Wednesday, June 25, 2014

Like Mother, Like Son

Erin: How was your day at school, Will?
Will: Fine.
Erin: What did you work on with Mrs. T.?
Will: Reading.
Erin: What did you read?
Will: A book.
Erin: Tell me about your book.
Will: I can't remember.

More often than not, Will answered my open-ended questions about school with as few words as possible. I found his responses perplexing because if I ask him questions about anything except school - even academic topics - he can talk at me for hours. Will loved his teachers, classmates, and the majority of subjects they covered during his first grade year, so I suspect his tendency toward sharing minimal information may have had to do with the exhaustion he felt at the end of the day.

Because Will wouldn't/couldn't provide me with a complete picture of first grade, I did my best to fill in the blanks by reading through all of the notes and work sent home in Will's folder and checking in regularly with Will's teachers. I hadn't grasped, however, the significant amount of writing Will had been doing in class until, on the last day of school, his folder came home overflowing with more than 40 single-page stories, essays, and reports he'd written over the course of the semester.

I started skimming through Will's writing, and just as my mom had laughed out loud when she read my 4th grade piece, "A Day at the Beach", I laughed out loud when I read what Will had written.

Why, you ask?

Because 24 of the 40 or so pieces had been written about the weather.

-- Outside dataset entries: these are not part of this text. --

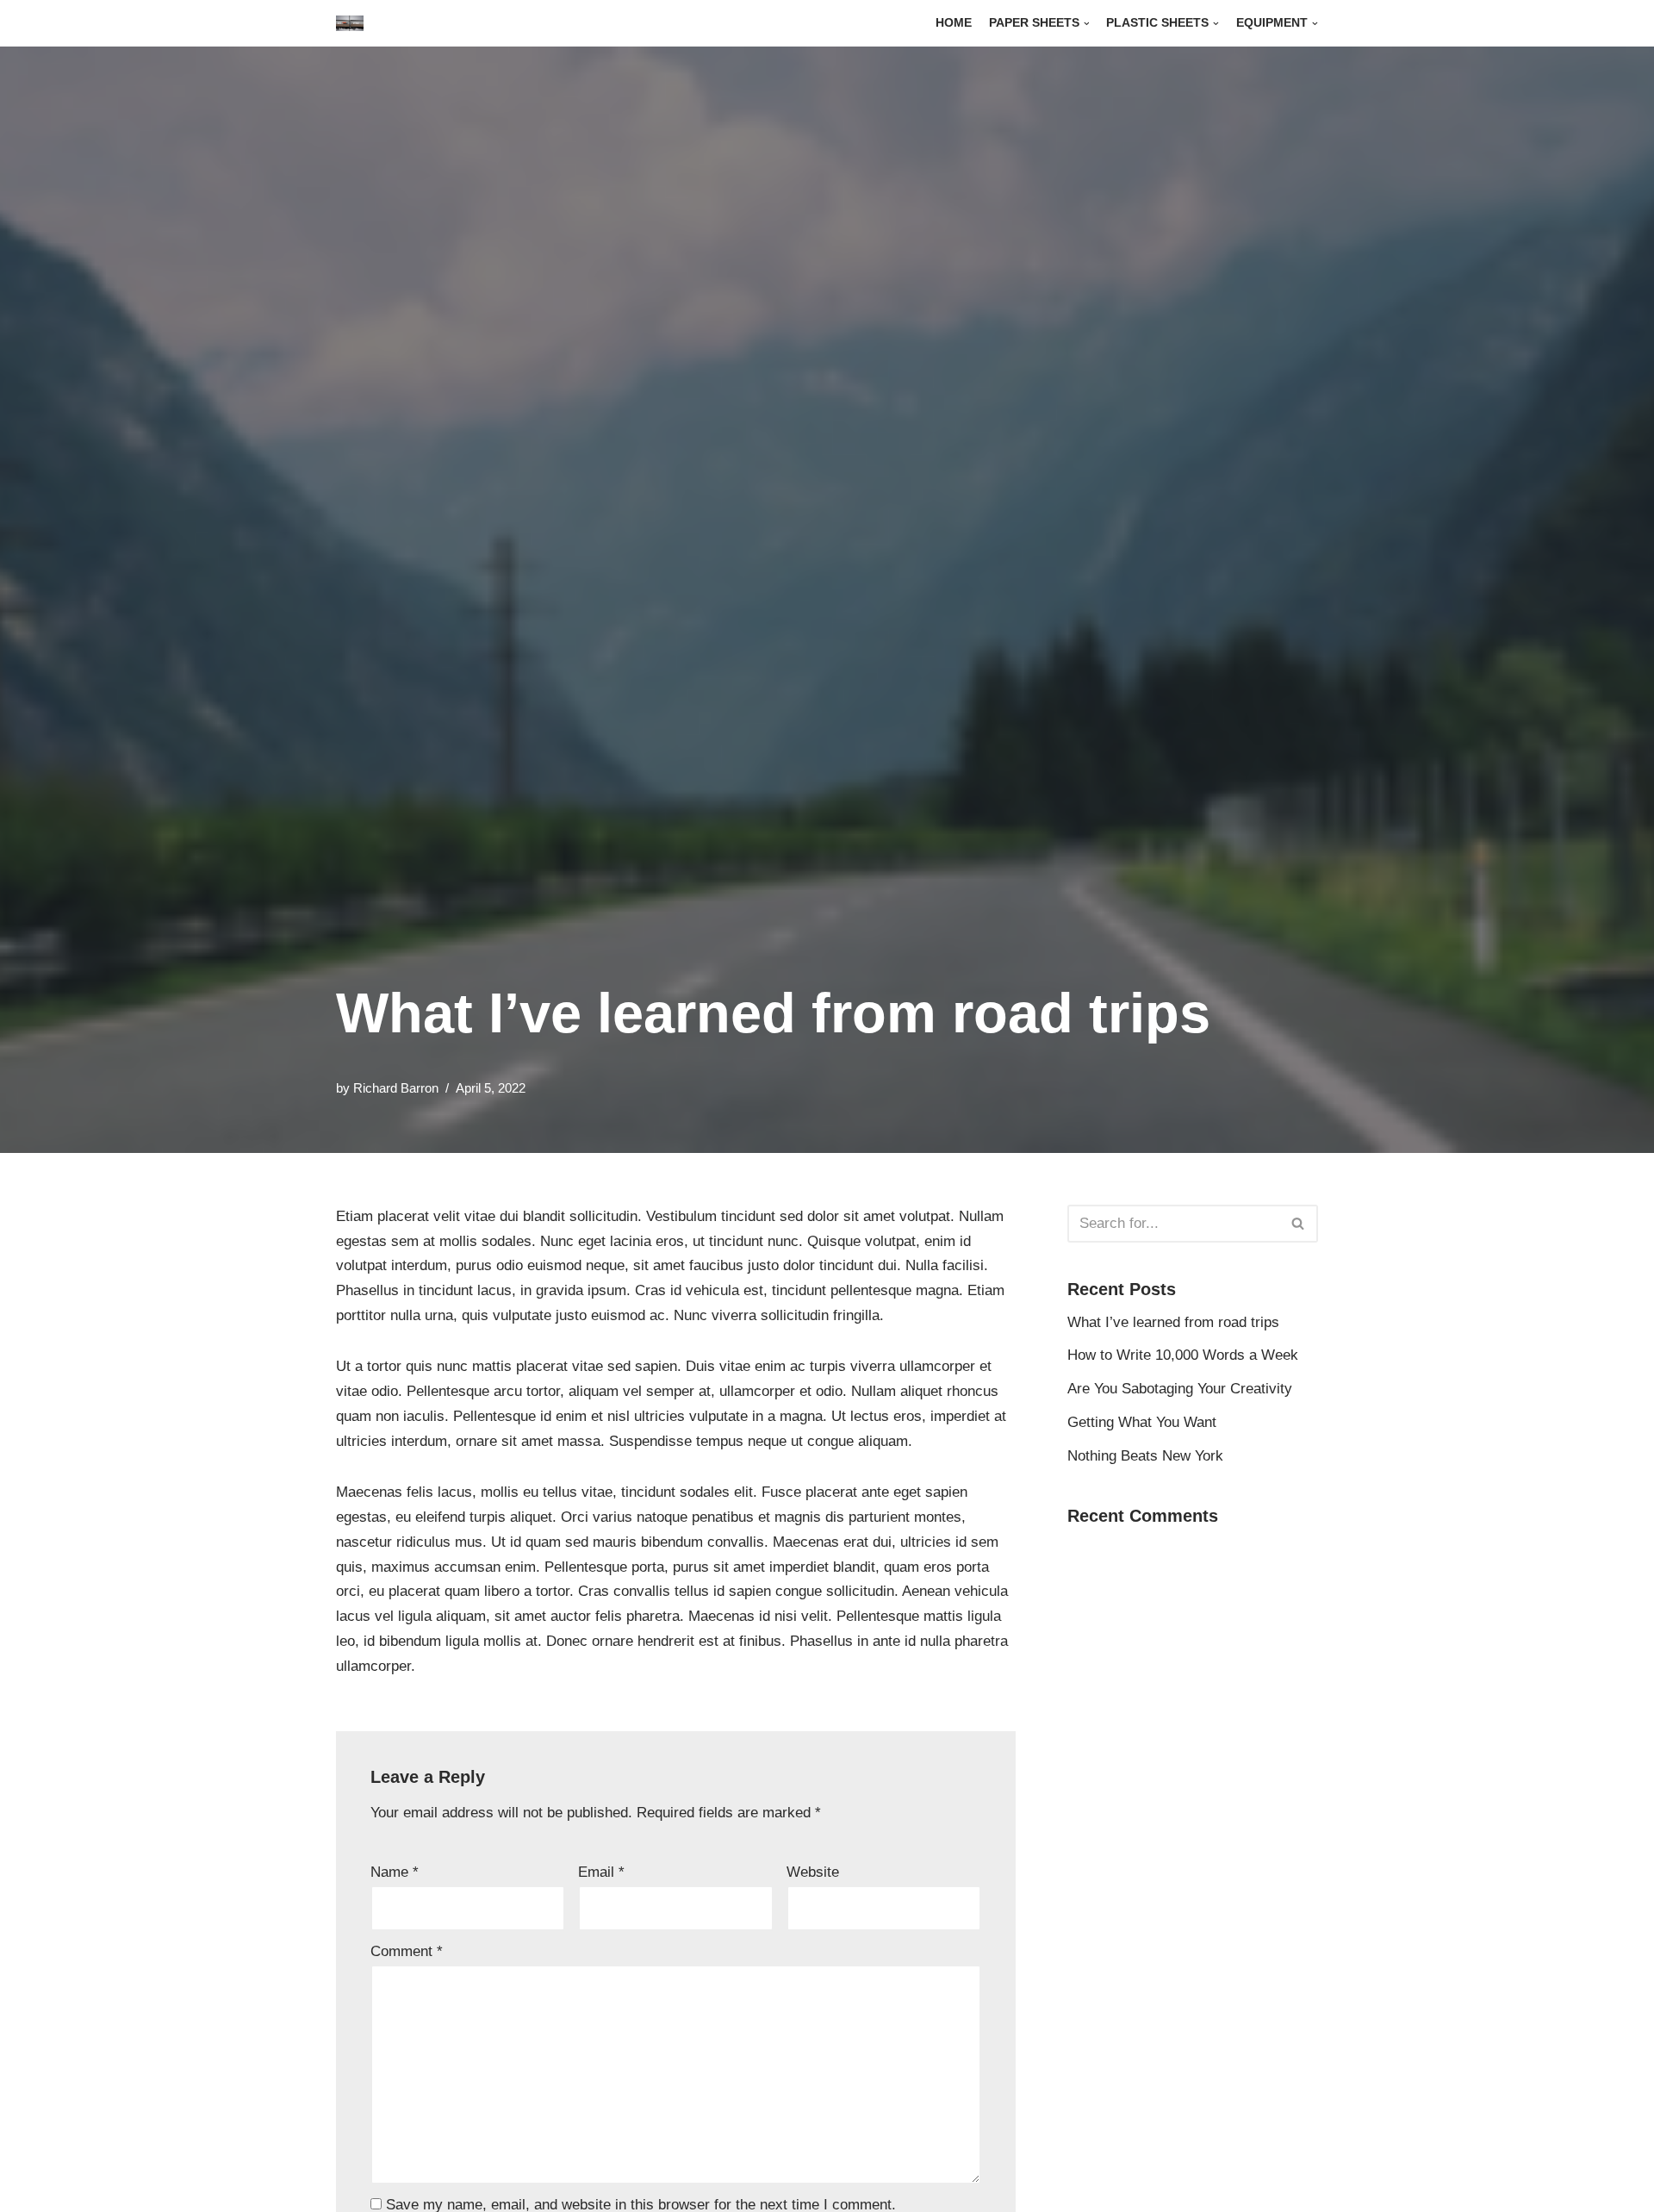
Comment (406, 1951)
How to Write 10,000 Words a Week (1182, 1355)
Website (813, 1872)
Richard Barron (395, 1088)
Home (954, 22)
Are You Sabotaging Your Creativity (1179, 1388)
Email (601, 1872)
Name (394, 1872)
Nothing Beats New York (1145, 1456)
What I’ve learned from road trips (1173, 1322)
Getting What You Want (1141, 1422)
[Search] (1298, 1224)
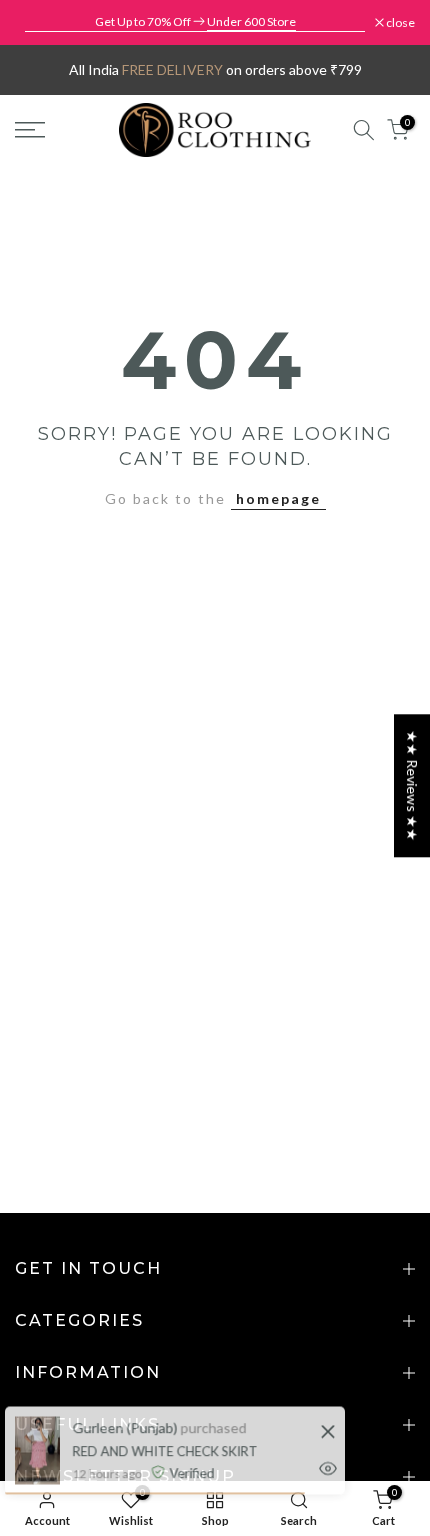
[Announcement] (195, 22)
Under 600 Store (251, 21)
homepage (278, 498)
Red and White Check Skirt (163, 1442)
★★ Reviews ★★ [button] (412, 785)
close (399, 23)
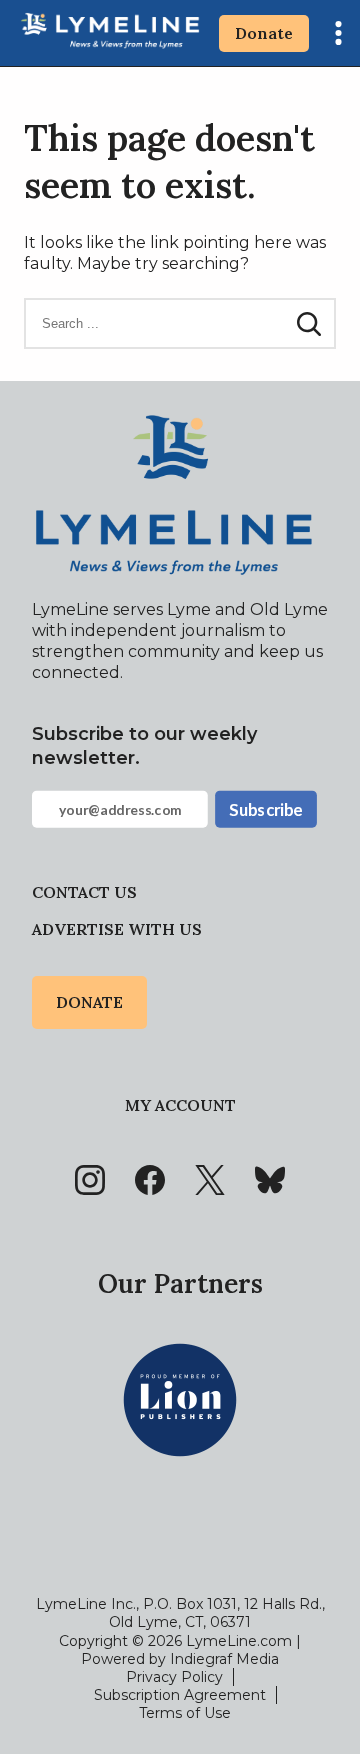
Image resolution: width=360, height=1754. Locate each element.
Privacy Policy (174, 1677)
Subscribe (265, 809)
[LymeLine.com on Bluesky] (270, 1180)
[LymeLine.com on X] (210, 1180)
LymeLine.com (239, 1641)
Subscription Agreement (180, 1695)
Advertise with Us (117, 929)
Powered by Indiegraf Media (180, 1659)
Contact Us (84, 892)
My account (180, 1105)
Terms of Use (185, 1713)
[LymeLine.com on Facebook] (150, 1180)
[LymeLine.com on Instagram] (90, 1180)
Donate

Will focused primarily on cold weather, ice, and snow (specifically blizzards), but he also wrote about the summer heat. (After extreme weather conditions, additional topics included becoming a cowboy, playing baseball, and waterskiing with his grandpa.)

It seems as though I may have passed my desire to write about the weather - although he seems to focus on a different season than I do - on to my eldest. Like mother, like son.

Blizzards
By Will Ferris

Blizzards are powerful winter storms. Sometimes they are strong enof (enough) to cancle (cancel) flits (flights) and close roads. Blizzards happen when warm air colapes (collapses) with cold air. This is called a front. It it is cold enof (enough) it can freeze in a Blizzard. Blizzards are freezing cold. And that's what I know about Blizzards!

Unlike his mother, however, Will - cheerful optimist that he is - writes about the season he clearly loves, rather than the season he can barely survive.